9.2    Notwithstanding clause 9.1, the Affiliate may disclose the Merchant Confidential Information to the Affiliate’s officers, employees, professional advisers, insurers, agents and subcontractors who have a need to access the Merchant Confidential Information for the performance of their work with respect to the Contract and who are bound by a written agreement or professional obligation to protect the confidentiality of the Merchant Confidential Information.

9.3    The restrictions in this clause 9 do not apply to the extent that any Merchant Confidential Information is required to be disclosed by any law or regulation, or by any judicial or governmental order or request. If the Affiliate makes a disclosure to which this clause 9.3 applies then, to the extent permitted by applicable law, the Affiliate shall promptly notify the Merchant of the fact of the disclosure, the identity of the disclosee, and the Merchant Confidential Information disclosed.

9.4    Upon the termination of the Contract, the Affiliate must immediately cease to use the Merchant Confidential Information.

9.5    Following the date of effective termination of the Contract, and within 5 Business Days following the date of effective termination of the Contract, the Affiliate must:

(a)     irreversibly delete from its media and computer systems all copies of the Merchant Confidential Information (and ensure that the Merchant Confidential Information is irreversibly deleted from the media and computer systems of all persons to whom the Affiliate has directly or indirectly disclosed that Merchant Confidential Information);

(b)     ensure that no other copies of the Merchant Confidential Information remain in the possession or control of the Affiliate (or the possession or control of any person to whom the Affiliate has directly or indirectly disclosed the Merchant Confidential Information);

(c)     certify in writing to the Merchant that it has complied with the requirements of this clause 9.5,

         subject in each case to any obligations that the Affiliate has under the Contract to supply or make available to the Merchant any data or information, and providing that the Affiliate shall have no obligation under this clause 9.5 to delete or to cease to possess or control any of the Merchant Confidential Information to the extent that the Affiliate is required by applicable law to retain that Merchant Confidential Information.

9.6    The provisions of this clause 9 shall continue in force indefinitely following the termination of the Contract.

10.    Warranties

10.1  The Merchant warrants to the Affiliate that it has the legal right and authority to enter into the Contract and to perform its obligations under these Terms and Conditions.

10.2  The Affiliate warrants to the Merchant that it has the legal right and authority to enter into the Contract and to perform its obligations under these Terms and Conditions.

10.3  All of the parties’ warranties and representations in respect of the subject matter of the Contract are expressly set out in these Terms and Conditions.
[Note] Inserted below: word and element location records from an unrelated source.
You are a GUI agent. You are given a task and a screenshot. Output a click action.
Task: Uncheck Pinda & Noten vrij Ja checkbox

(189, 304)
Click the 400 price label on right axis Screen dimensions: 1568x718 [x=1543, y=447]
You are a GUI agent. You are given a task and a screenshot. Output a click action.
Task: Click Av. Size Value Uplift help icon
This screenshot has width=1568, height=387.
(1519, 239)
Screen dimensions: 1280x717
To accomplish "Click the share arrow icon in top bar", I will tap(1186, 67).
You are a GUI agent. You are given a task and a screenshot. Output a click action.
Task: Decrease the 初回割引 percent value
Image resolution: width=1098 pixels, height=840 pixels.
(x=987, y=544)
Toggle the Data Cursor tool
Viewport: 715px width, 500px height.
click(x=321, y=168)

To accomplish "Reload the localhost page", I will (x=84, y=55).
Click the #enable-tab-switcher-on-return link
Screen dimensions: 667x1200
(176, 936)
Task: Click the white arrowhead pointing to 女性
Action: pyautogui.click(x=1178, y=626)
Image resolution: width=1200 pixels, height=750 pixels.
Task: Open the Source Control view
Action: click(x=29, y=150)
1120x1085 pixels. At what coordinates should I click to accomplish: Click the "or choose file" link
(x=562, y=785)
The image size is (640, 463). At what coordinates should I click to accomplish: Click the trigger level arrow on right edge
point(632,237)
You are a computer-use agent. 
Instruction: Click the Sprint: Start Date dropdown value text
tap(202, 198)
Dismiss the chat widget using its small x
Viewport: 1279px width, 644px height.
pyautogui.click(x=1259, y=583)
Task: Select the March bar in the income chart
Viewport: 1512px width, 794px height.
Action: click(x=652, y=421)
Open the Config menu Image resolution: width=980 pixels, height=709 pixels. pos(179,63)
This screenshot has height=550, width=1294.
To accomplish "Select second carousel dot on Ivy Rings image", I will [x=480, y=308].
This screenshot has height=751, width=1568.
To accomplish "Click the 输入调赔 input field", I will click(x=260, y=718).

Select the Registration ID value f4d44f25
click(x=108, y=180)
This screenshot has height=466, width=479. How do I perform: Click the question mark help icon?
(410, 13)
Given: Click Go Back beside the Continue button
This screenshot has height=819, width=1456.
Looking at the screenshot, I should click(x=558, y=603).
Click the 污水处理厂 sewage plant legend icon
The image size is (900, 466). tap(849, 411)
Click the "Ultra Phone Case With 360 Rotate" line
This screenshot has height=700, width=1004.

To the maximum extent permitted by applicable law, no other warranties or representations concerning the subject matter of the Contract will be implied into the Contract or any related contract.

11.    Affiliate indemnity

11.1  The Affiliate shall indemnify and shall keep indemnified the Merchant against any and all liabilities, damages, losses, costs and expenses (including legal expenses and amounts reasonably paid in settlement of legal claims) suffered or incurred by the Merchant and arising directly or indirectly as a result of any breach by the Affiliate of these Terms and Conditions.

12.    Limitations and exclusions of liability

12.1  Nothing in these Terms and Conditions will:

(a)     limit or exclude any liability for death or personal injury resulting from negligence;

(b)     limit or exclude any liability for fraud or fraudulent misrepresentation;

(c)     limit any liabilities in any way that is not permitted under applicable law; or

(d)     exclude any liabilities that may not be excluded under applicable law.

12.2  The limitations and exclusions of liability set out in this clause 12 and elsewhere in these Terms and Conditions:

(a)     are subject to clause 12.1; and

(b)     govern all liabilities arising under these Terms and Conditions or relating to the subject matter of these Terms and Conditions, including liabilities arising in contract, in tort (including negligence) and for breach of statutory duty, except to the extent expressly provided otherwise in these Terms and Conditions.

12.3  The Merchant will not be liable to the Affiliate in respect of any losses arising out of a Force Majeure Event.

12.4  The Merchant will not be liable to the Affiliate in respect of any loss of profits or anticipated savings.

12.5  The Merchant will not be liable to the Affiliate in respect of any loss of revenue or income.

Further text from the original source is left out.